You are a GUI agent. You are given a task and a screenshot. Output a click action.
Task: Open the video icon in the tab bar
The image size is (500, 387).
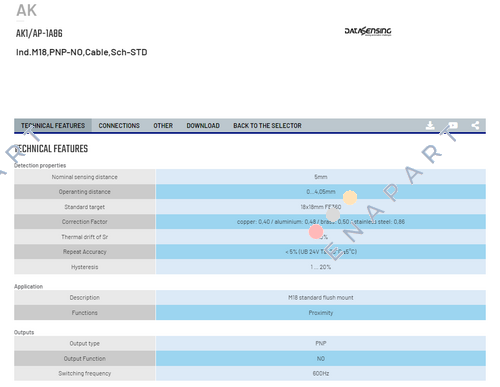click(453, 125)
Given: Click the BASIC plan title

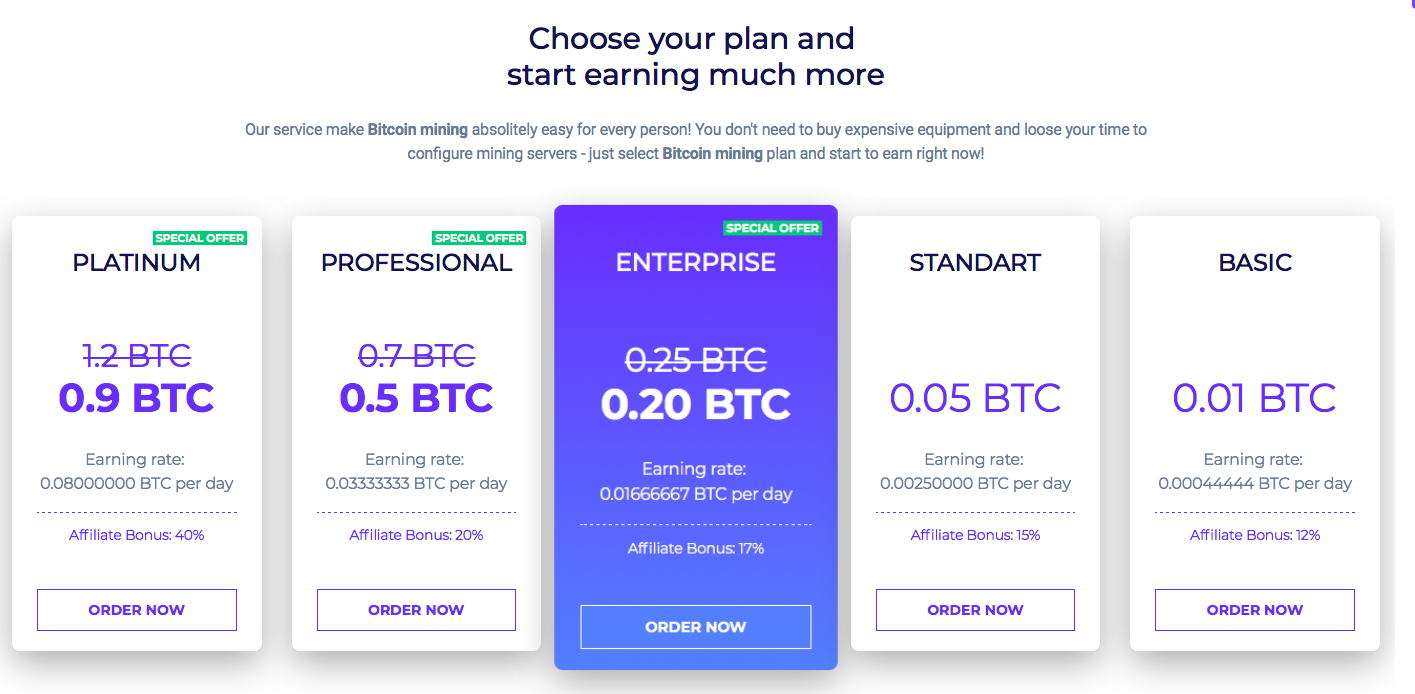Looking at the screenshot, I should pos(1255,263).
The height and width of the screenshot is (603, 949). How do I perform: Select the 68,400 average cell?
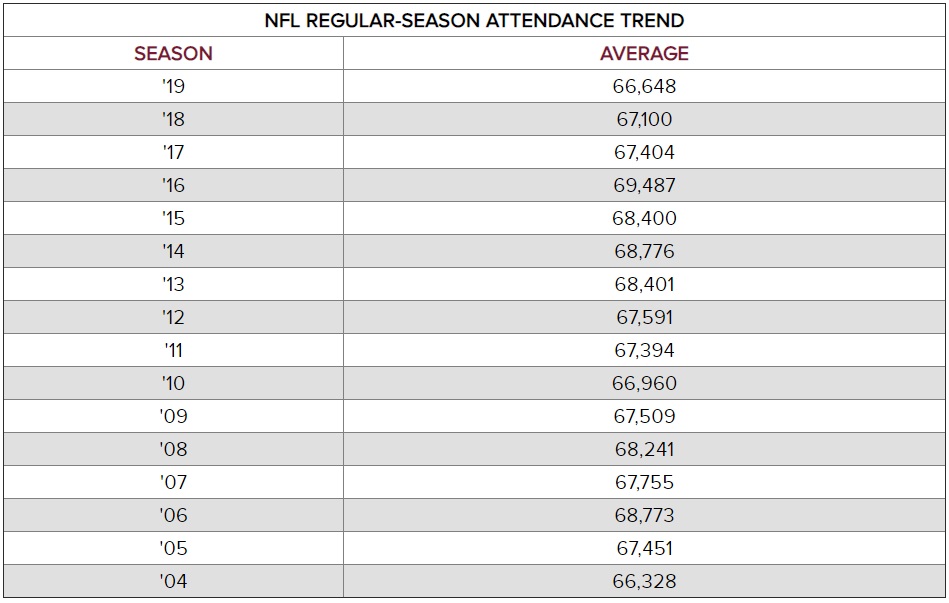(x=644, y=219)
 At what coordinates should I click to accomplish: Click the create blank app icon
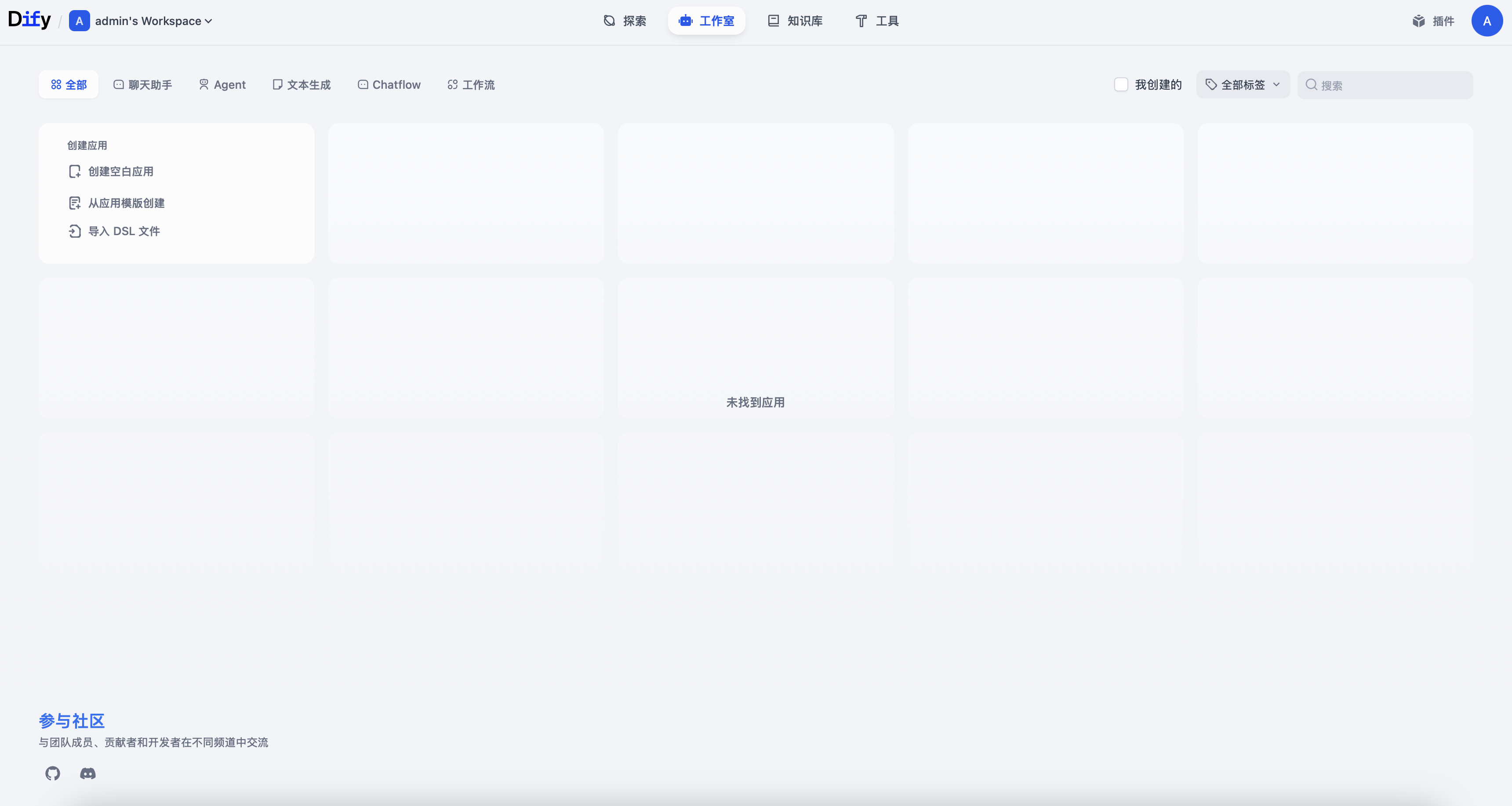point(75,171)
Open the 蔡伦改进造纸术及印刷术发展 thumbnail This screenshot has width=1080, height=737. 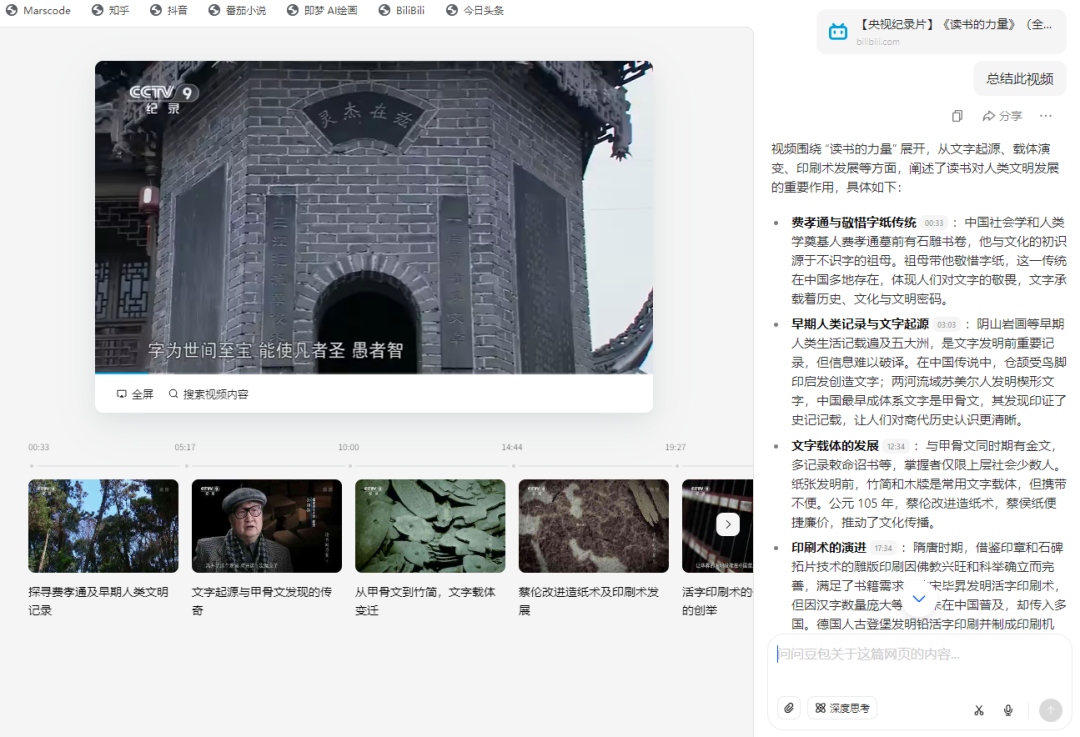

━━━━━━━━━━

* Korte opdracht *
Zet alle regels van de gegevens hierboven om in een genummerde lijst en laat lege regels weg. Neem de afbeeldingen niet op in het antwoord.

* Uitgevoerde opdracht *
1. You are a GUI agent. You are given a task and a screenshot. Output a click action.
2. Task: Open the video icon in the tab bar
3. The image size is (500, 387).
4. click(453, 125)
5. Given: Click the BASIC plan title
6. Looking at the screenshot, I should pos(1255,263).
7. The height and width of the screenshot is (603, 949). How do I perform: Select the 68,400 average cell?
8. (x=644, y=219)
9.  At what coordinates should I click to accomplish: Click the create blank app icon
10. point(75,171)
11. Open the 蔡伦改进造纸术及印刷术发展 thumbnail This screenshot has width=1080, height=737. 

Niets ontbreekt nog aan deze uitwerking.